◆ Given problem ◆
Switch "avatar" to "icon" in the entries that begin at the line containing "The width and" and stop after the line containing "will click(x=273, y=631).", then write out only those lines with nothing else changed.

◆ Data provided ◆
■ ■ ■ ■ ■
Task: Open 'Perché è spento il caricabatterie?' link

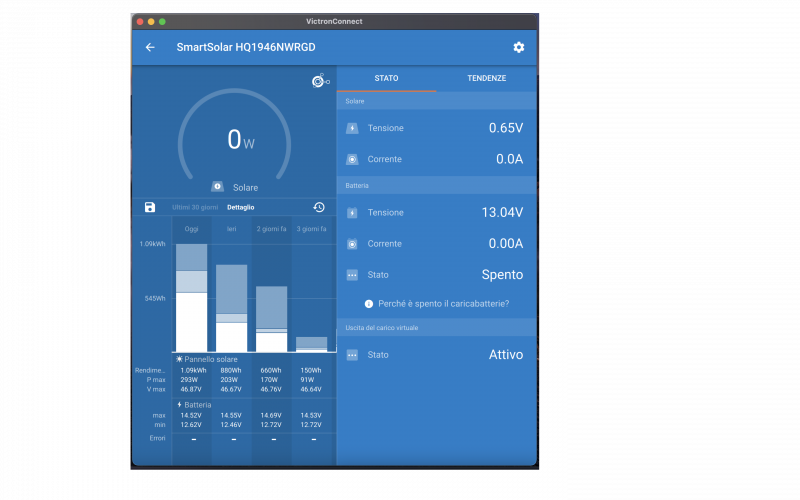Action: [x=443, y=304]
■ ■ ■ ■ ■
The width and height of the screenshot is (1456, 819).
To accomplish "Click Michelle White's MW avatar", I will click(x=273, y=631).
■ ■ ■ ■ ■
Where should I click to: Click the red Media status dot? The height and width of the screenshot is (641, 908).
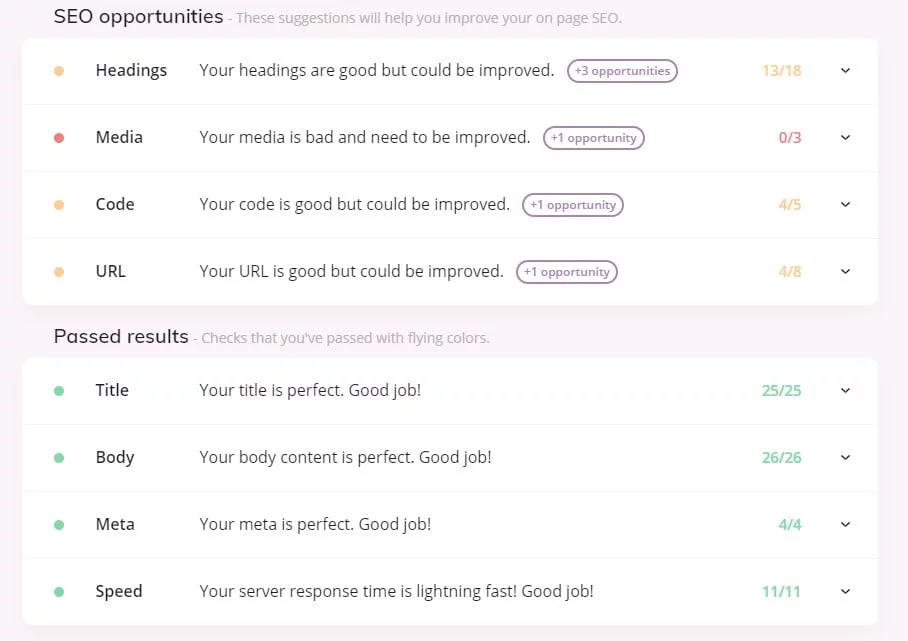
■ ■ ■ ■ ■
◆ Final result ◆
The width and height of the screenshot is (1456, 819).
To accomplish "Click Michelle White's MW icon", I will click(x=273, y=631).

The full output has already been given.